■ EXERCISE INSTRUCTIONS ■
In your answer, print each of the records below exactly.

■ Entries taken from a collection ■
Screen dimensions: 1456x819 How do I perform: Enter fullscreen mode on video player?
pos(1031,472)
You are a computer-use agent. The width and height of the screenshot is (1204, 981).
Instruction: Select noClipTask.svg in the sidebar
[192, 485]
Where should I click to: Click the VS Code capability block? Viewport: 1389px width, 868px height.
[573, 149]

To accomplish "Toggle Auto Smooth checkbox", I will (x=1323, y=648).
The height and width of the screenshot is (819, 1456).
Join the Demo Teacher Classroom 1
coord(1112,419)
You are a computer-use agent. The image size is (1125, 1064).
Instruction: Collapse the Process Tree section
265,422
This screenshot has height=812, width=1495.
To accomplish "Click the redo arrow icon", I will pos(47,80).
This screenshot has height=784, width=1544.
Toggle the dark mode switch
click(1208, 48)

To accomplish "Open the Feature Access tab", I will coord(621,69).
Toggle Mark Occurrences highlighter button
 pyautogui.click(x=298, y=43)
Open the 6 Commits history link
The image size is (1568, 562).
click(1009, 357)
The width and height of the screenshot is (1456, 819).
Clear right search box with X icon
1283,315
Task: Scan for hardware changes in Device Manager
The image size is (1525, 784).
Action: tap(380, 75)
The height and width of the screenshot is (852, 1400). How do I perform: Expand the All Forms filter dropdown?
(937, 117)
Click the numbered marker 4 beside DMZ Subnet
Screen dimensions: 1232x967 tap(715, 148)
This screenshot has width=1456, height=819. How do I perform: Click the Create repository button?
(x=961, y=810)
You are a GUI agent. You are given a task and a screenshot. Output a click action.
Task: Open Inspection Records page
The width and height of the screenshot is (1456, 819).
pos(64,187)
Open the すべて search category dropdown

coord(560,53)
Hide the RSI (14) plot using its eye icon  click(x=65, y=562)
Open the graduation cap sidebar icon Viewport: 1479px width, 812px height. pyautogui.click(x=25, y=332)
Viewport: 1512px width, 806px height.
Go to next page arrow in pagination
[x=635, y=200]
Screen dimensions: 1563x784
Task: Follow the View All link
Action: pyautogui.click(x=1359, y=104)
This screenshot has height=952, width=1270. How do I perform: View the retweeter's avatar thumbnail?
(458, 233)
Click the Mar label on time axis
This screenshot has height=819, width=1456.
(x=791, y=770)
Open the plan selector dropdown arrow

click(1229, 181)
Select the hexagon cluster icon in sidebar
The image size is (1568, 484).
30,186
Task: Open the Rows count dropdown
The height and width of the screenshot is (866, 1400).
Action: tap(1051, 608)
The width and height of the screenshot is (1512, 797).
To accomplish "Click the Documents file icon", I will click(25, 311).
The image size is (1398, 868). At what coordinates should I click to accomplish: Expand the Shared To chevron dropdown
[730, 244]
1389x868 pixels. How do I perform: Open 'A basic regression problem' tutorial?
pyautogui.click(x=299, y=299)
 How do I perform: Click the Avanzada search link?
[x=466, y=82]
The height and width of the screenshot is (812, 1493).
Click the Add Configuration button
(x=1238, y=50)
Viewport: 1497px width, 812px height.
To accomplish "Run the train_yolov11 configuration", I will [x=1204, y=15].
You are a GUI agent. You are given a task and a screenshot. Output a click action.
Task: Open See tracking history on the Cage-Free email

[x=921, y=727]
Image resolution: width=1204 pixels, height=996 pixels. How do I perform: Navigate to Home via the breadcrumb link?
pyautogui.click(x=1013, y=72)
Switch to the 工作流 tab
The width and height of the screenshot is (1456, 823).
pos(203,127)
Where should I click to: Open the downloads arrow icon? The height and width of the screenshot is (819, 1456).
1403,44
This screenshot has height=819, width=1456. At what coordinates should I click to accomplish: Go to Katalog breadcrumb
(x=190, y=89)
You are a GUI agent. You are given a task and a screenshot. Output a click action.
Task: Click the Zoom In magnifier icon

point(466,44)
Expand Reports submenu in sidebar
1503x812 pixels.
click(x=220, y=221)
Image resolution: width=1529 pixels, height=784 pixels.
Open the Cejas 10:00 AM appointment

■ RESPONSE ■
Screen dimensions: 1456x819 How do I perform: Enter fullscreen mode on video player?
pos(1031,472)
You are a computer-use agent. The width and height of the screenshot is (1204, 981).
Instruction: Select noClipTask.svg in the sidebar
[192, 485]
Where should I click to: Click the VS Code capability block? Viewport: 1389px width, 868px height.
[573, 149]

To accomplish "Toggle Auto Smooth checkbox", I will (x=1323, y=648).
The height and width of the screenshot is (819, 1456).
Join the Demo Teacher Classroom 1
coord(1112,419)
You are a computer-use agent. The image size is (1125, 1064).
Instruction: Collapse the Process Tree section
265,422
This screenshot has height=812, width=1495.
To accomplish "Click the redo arrow icon", I will pos(47,80).
This screenshot has height=784, width=1544.
Toggle the dark mode switch
click(1208, 48)

To accomplish "Open the Feature Access tab", I will coord(621,69).
Toggle Mark Occurrences highlighter button
 pyautogui.click(x=298, y=43)
Open the 6 Commits history link
The image size is (1568, 562).
click(1009, 357)
The width and height of the screenshot is (1456, 819).
Clear right search box with X icon
1283,315
Task: Scan for hardware changes in Device Manager
The image size is (1525, 784).
Action: tap(380, 75)
The height and width of the screenshot is (852, 1400). How do I perform: Expand the All Forms filter dropdown?
(937, 117)
Click the numbered marker 4 beside DMZ Subnet
Screen dimensions: 1232x967 tap(715, 148)
This screenshot has width=1456, height=819. How do I perform: Click the Create repository button?
(x=961, y=810)
You are a GUI agent. You are given a task and a screenshot. Output a click action.
Task: Open Inspection Records page
The width and height of the screenshot is (1456, 819).
pos(64,187)
Open the すべて search category dropdown

coord(560,53)
Hide the RSI (14) plot using its eye icon  click(x=65, y=562)
Open the graduation cap sidebar icon Viewport: 1479px width, 812px height. pyautogui.click(x=25, y=332)
Viewport: 1512px width, 806px height.
Go to next page arrow in pagination
[x=635, y=200]
Screen dimensions: 1563x784
Task: Follow the View All link
Action: pyautogui.click(x=1359, y=104)
This screenshot has height=952, width=1270. How do I perform: View the retweeter's avatar thumbnail?
(458, 233)
Click the Mar label on time axis
This screenshot has height=819, width=1456.
(x=791, y=770)
Open the plan selector dropdown arrow

click(1229, 181)
Select the hexagon cluster icon in sidebar
The image size is (1568, 484).
30,186
Task: Open the Rows count dropdown
The height and width of the screenshot is (866, 1400).
Action: tap(1051, 608)
The width and height of the screenshot is (1512, 797).
To accomplish "Click the Documents file icon", I will click(25, 311).
The image size is (1398, 868). At what coordinates should I click to accomplish: Expand the Shared To chevron dropdown
[730, 244]
1389x868 pixels. How do I perform: Open 'A basic regression problem' tutorial?
pyautogui.click(x=299, y=299)
 How do I perform: Click the Avanzada search link?
[x=466, y=82]
The height and width of the screenshot is (812, 1493).
Click the Add Configuration button
(x=1238, y=50)
Viewport: 1497px width, 812px height.
To accomplish "Run the train_yolov11 configuration", I will [x=1204, y=15].
You are a GUI agent. You are given a task and a screenshot. Output a click action.
Task: Open See tracking history on the Cage-Free email

[x=921, y=727]
Image resolution: width=1204 pixels, height=996 pixels. How do I perform: Navigate to Home via the breadcrumb link?
pyautogui.click(x=1013, y=72)
Switch to the 工作流 tab
The width and height of the screenshot is (1456, 823).
pos(203,127)
Where should I click to: Open the downloads arrow icon? The height and width of the screenshot is (819, 1456).
1403,44
This screenshot has height=819, width=1456. At what coordinates should I click to accomplish: Go to Katalog breadcrumb
(x=190, y=89)
You are a GUI agent. You are given a task and a screenshot. Output a click action.
Task: Click the Zoom In magnifier icon

point(466,44)
Expand Reports submenu in sidebar
1503x812 pixels.
click(x=220, y=221)
Image resolution: width=1529 pixels, height=784 pixels.
Open the Cejas 10:00 AM appointment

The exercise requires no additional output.